As the population of modern society ages, accidents involving the elderly are increasing and there is a shortage of caregivers.
Care robots are currently being developed, but they are not yet widely used.
One of the reasons for this is that complex systems with numerous sensors are costly and require substantial maintenance.
Another reason is that it is difficult for people to understand complex automatic systems, and physical contact with such systems can cause a sense of unease.
For this reason, the authors have been researching a user state estimation method for care robots using a small number of sensors and an information presentation method that generates a sense of ease.
The center of gravity (CoG) is an effective indicator of the state of the human body, but it generally requires many sensors to accurately determine.
To solve this problem, we developed a method for calculating candidates for the CoG using a small number of sensors.
In our previous studies, we validated the experimental method via off-line state estimation simulations on the measured data when the robot was moved without any state estimation.

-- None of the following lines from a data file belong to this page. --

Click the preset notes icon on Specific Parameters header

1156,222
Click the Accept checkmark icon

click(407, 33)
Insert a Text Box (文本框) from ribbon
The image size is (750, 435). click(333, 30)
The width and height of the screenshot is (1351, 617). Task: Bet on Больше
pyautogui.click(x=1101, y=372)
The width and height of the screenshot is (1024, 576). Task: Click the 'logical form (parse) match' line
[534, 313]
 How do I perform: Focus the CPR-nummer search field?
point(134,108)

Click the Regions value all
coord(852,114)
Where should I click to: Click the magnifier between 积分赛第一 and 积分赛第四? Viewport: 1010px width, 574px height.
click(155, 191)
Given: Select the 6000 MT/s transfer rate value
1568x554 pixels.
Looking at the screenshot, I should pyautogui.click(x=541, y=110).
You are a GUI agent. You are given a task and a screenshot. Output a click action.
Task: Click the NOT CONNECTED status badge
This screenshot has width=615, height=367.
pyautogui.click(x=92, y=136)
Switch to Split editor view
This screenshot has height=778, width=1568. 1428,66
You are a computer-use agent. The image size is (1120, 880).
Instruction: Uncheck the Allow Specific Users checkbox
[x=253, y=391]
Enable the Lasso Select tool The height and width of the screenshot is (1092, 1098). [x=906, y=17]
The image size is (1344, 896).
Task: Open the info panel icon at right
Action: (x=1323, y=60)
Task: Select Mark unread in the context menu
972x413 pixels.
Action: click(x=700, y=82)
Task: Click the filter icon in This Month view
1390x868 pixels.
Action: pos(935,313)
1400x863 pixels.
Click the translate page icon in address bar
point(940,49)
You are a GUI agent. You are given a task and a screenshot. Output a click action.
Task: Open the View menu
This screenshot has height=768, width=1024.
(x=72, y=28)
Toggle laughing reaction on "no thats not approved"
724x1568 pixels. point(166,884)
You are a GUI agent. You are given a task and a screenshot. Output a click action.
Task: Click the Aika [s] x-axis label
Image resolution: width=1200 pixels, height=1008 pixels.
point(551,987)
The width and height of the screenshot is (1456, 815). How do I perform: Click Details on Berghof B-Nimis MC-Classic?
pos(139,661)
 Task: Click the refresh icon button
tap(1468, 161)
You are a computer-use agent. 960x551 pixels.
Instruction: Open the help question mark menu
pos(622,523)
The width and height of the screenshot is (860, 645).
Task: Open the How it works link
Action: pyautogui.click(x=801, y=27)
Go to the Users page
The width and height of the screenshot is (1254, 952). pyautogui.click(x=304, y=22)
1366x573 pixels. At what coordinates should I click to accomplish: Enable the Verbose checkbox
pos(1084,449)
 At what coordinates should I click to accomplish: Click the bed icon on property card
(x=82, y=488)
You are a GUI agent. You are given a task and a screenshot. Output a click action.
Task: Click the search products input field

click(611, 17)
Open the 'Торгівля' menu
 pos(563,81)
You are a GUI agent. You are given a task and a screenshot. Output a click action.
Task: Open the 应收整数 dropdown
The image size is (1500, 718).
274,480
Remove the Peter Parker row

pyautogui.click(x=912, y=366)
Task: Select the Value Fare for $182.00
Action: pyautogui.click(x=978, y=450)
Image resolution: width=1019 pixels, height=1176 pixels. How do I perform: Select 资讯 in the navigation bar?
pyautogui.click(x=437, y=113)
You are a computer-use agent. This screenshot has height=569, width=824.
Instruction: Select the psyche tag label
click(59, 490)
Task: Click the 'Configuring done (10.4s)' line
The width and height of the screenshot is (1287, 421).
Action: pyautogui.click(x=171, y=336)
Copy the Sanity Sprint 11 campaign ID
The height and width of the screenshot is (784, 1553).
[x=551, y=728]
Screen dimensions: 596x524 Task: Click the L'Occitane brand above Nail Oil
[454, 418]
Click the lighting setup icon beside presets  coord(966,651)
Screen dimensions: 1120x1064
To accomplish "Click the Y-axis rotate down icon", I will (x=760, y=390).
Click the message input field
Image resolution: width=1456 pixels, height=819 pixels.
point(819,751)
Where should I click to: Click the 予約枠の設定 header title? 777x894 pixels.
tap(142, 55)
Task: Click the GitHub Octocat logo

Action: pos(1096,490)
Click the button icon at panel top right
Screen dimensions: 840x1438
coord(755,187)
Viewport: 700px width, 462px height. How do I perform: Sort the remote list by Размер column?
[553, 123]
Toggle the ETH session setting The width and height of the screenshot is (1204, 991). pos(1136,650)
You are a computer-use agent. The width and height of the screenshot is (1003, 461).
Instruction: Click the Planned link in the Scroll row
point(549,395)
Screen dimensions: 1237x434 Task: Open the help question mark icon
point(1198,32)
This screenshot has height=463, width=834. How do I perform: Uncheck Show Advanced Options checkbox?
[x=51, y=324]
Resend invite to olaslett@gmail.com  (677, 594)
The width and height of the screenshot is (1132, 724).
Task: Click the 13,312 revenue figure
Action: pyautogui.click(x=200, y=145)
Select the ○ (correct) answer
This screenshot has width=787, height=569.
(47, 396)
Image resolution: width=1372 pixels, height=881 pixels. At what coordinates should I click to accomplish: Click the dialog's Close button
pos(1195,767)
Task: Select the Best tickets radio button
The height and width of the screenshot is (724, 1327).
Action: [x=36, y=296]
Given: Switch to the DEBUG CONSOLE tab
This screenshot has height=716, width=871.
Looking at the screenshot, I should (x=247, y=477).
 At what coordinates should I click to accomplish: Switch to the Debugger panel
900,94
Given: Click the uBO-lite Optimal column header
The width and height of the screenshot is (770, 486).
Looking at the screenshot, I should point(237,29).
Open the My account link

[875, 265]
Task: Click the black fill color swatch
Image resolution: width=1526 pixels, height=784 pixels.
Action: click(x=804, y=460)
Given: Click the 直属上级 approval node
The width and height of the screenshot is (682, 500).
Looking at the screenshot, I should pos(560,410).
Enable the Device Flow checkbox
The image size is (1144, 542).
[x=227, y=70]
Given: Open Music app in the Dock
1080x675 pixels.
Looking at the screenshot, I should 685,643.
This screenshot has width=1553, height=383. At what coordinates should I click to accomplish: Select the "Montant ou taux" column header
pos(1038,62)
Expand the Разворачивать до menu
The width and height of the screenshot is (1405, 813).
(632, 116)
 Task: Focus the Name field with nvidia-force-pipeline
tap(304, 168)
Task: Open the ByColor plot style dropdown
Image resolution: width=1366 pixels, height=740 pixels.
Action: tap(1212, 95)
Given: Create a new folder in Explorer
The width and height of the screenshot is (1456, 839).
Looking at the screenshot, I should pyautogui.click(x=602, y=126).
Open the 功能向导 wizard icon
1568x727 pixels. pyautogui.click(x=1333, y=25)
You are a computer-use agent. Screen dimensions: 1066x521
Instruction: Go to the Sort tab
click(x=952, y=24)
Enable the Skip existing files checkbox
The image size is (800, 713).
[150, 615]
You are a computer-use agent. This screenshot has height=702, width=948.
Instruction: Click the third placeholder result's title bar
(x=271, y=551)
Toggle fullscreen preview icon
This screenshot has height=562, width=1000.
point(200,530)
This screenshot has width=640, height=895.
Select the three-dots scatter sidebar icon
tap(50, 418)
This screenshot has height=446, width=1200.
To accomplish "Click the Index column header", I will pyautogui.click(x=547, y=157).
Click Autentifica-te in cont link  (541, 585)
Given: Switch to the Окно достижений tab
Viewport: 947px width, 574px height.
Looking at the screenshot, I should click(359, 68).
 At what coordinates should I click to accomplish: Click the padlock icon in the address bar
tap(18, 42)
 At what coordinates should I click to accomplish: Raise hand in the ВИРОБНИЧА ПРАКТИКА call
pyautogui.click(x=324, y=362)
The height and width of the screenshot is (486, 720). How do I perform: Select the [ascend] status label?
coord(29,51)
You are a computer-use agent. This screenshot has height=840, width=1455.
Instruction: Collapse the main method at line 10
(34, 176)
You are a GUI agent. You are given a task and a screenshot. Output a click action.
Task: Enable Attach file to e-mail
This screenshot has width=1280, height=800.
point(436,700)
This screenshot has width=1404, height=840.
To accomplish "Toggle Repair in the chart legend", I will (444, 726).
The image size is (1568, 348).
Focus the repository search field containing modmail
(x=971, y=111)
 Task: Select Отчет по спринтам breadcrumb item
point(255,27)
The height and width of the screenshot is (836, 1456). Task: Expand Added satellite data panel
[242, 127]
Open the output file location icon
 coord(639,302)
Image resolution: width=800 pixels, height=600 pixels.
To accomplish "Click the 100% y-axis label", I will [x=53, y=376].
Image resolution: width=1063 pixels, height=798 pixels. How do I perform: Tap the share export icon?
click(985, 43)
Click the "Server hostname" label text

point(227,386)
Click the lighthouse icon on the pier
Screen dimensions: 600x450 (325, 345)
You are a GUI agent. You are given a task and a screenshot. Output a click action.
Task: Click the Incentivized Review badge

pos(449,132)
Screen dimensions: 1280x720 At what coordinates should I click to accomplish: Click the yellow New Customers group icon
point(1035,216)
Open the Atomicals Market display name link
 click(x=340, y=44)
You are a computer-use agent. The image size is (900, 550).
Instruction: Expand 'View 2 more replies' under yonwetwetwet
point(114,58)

However, this technique was insufficient for validating real-time state estimation with an actual robot and for operating the robot based on the estimation.
In addition, the care robot developed in previous studies was equipped with an interface to reduce the user's sense of unease, and it presented the estimated user status and timing of user movements on the screen and described them with audio.
However, the system was limited to presenting information while providing standing support only, and did not communicate with the user while they were walking, sitting, or oriented abnormally.
In this study, we prototyped an interface that presents information on all user movements, such as standing, walking, sitting, and abnormal states, and that links those movements to the care robot's response to the estimated user state.
The effectiveness of the interface was validated through experiments using an actual robot with several participants.
In all cases, the robot estimated the user's state, raised and lowered the armrest to allow the user to stand up and sit down, and stopped its motion and reverted to its original state when it detected an anomaly.
The effectiveness of the interface was also confirmed by participant interviews.
These results confirmed the effectiveness of the proposed method in estimating the user's state, providing support based on that state, and presenting information through the interface with a sense of ease.